[Dataset entries]
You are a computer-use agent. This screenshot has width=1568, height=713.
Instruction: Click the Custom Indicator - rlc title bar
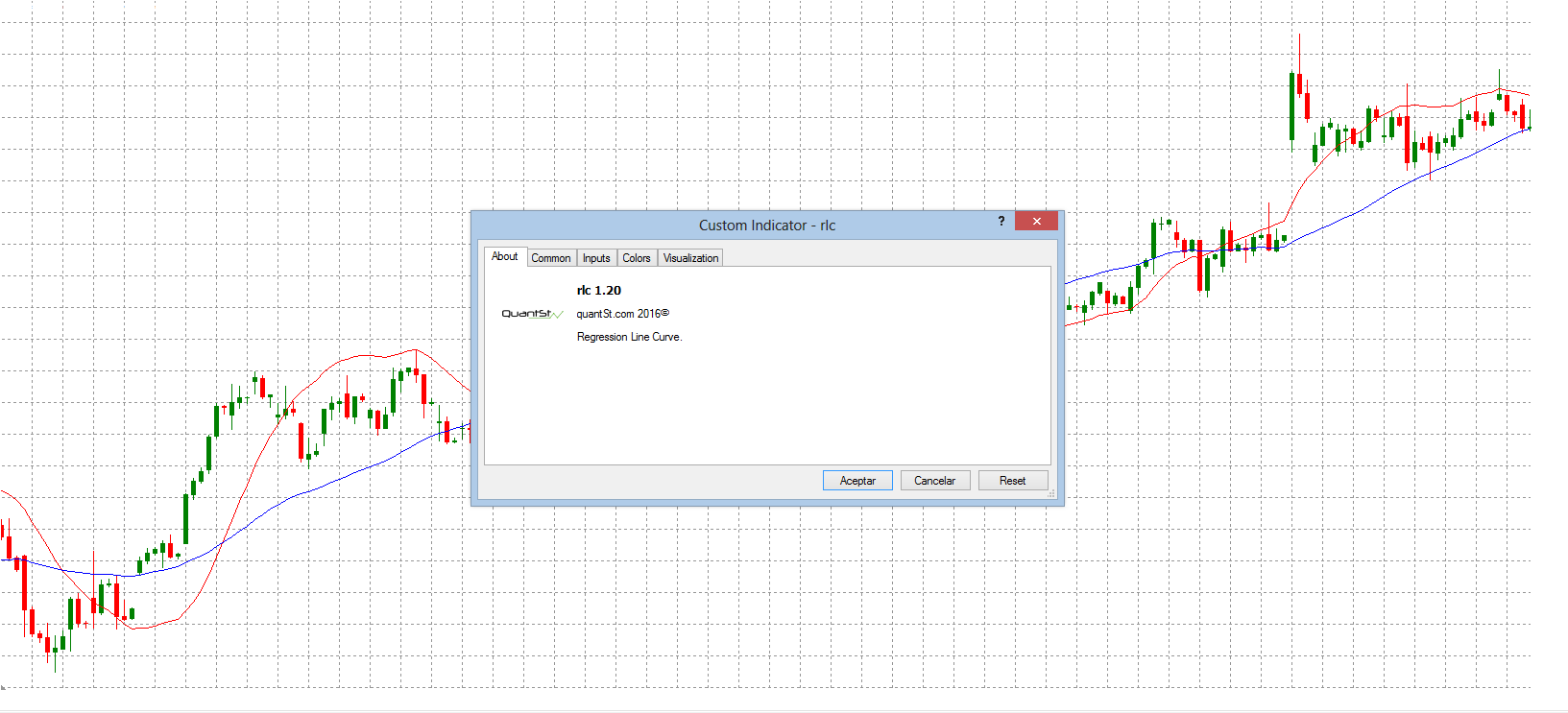[x=766, y=226]
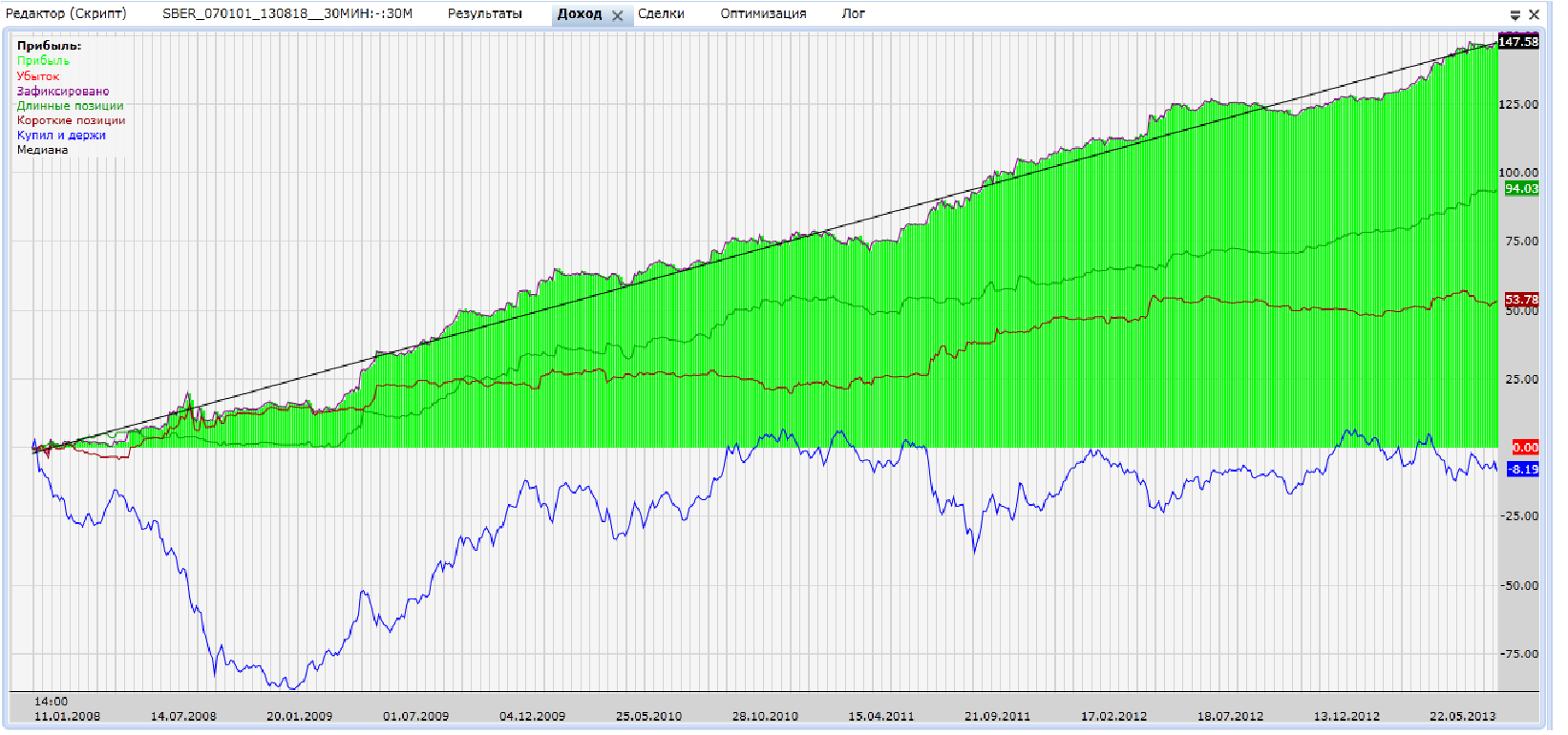The image size is (1568, 735).
Task: Select the Купил и держи legend item
Action: pyautogui.click(x=61, y=135)
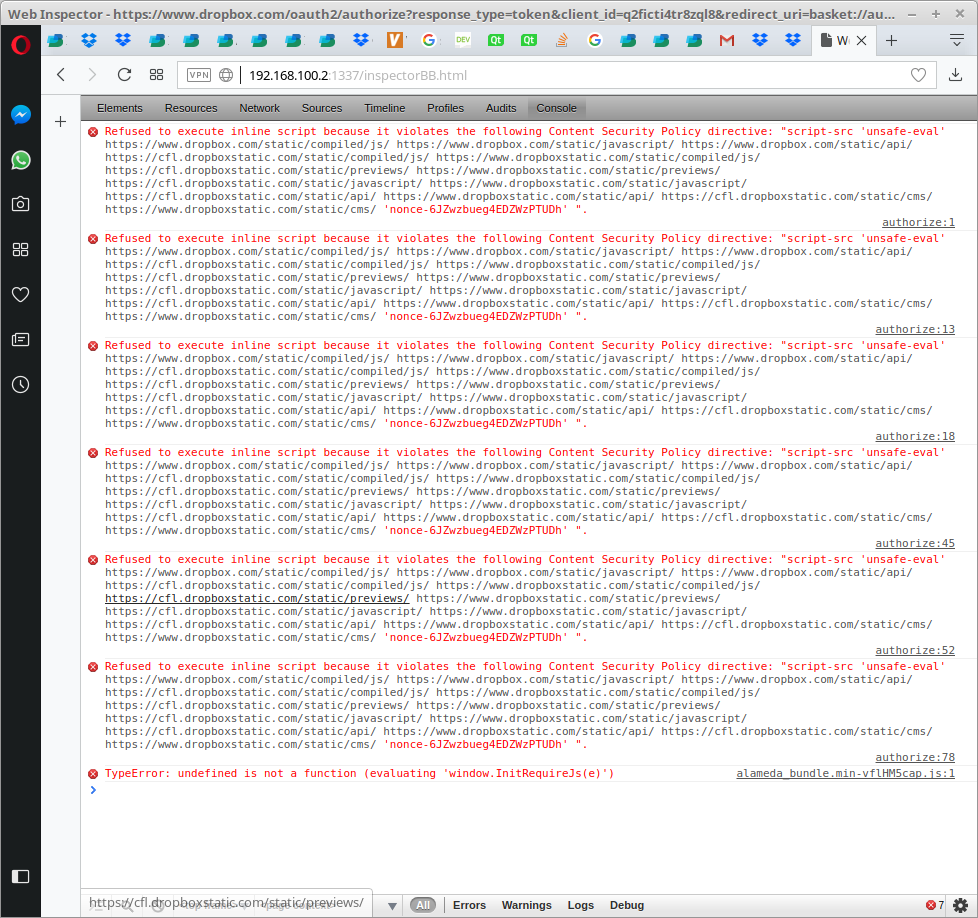Screen dimensions: 978x918
Task: Open WhatsApp from the sidebar
Action: tap(20, 160)
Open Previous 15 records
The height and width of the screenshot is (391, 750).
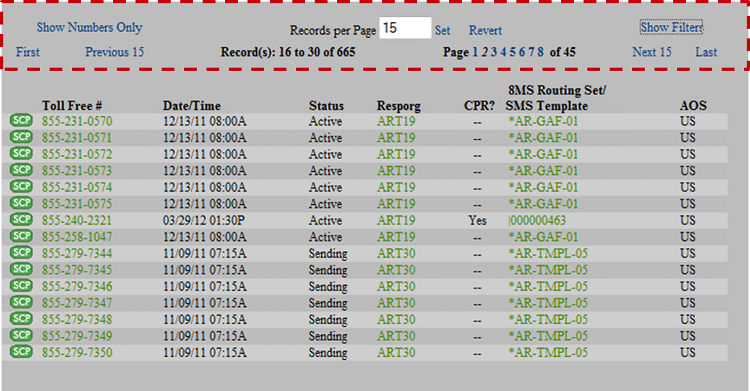point(114,52)
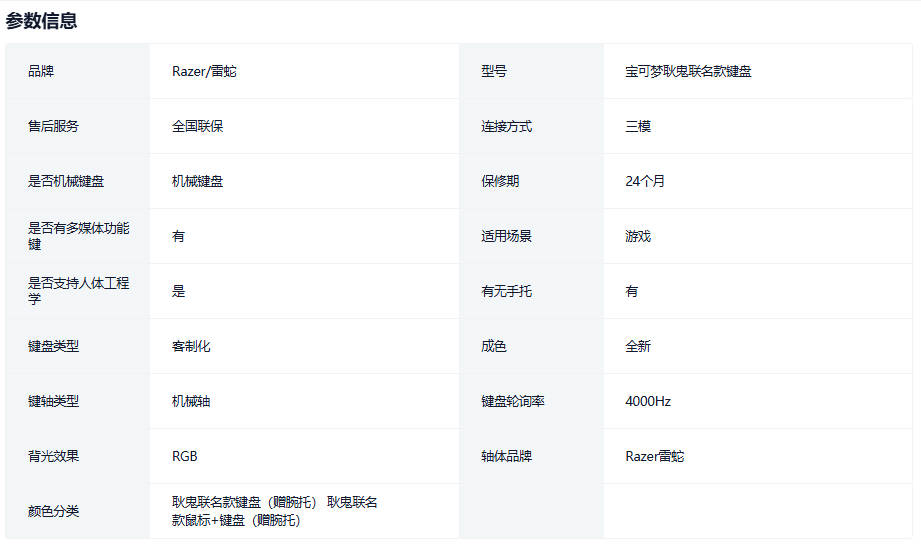Click the RGB backlight effect value

point(185,456)
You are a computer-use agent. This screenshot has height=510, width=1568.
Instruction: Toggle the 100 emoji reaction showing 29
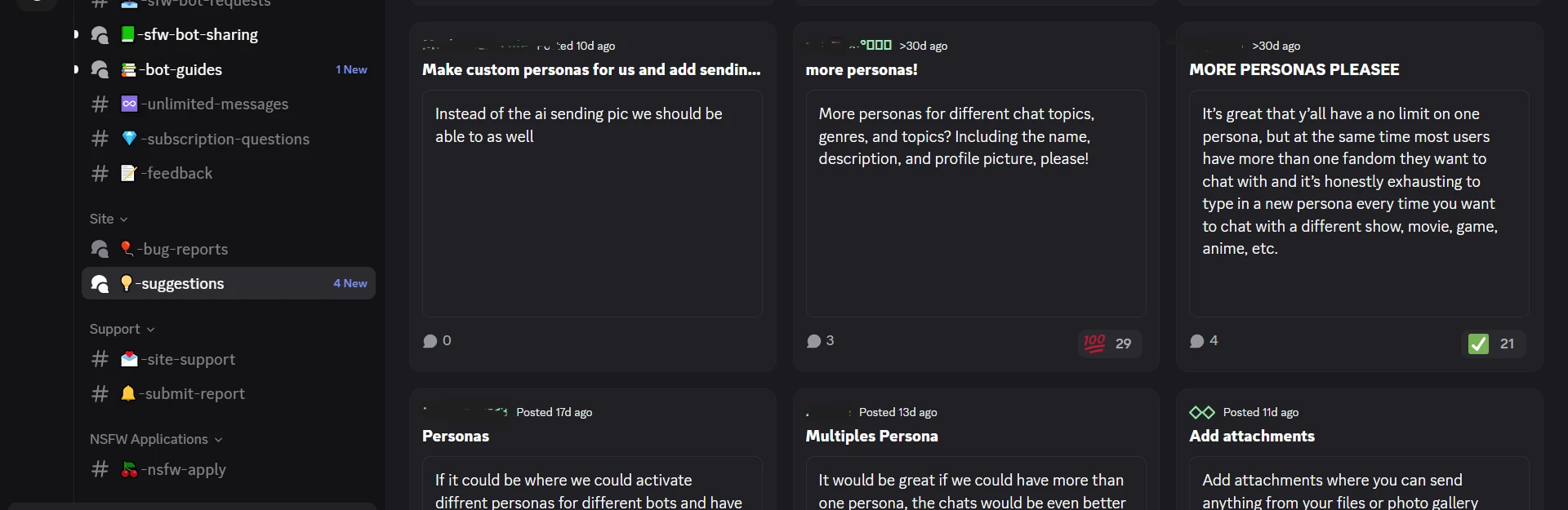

## [Work order]
All records are to be reproduced exactly; the pictures are to be omitted.

## [Answer to this problem]
You are a computer-use agent. This screenshot has width=1568, height=713.
Instruction: Click the Custom Indicator - rlc title bar
[x=766, y=226]
The image size is (1568, 735).
Task: Select the Купил и держи legend item
Action: pyautogui.click(x=61, y=135)
Screen dimensions: 978x918
Task: Open WhatsApp from the sidebar
Action: tap(20, 160)
Open Previous 15 records
The height and width of the screenshot is (391, 750).
point(114,52)
Click the RGB backlight effect value

point(185,456)
You are a computer-use agent. This screenshot has height=510, width=1568.
Instruction: Toggle the 100 emoji reaction showing 29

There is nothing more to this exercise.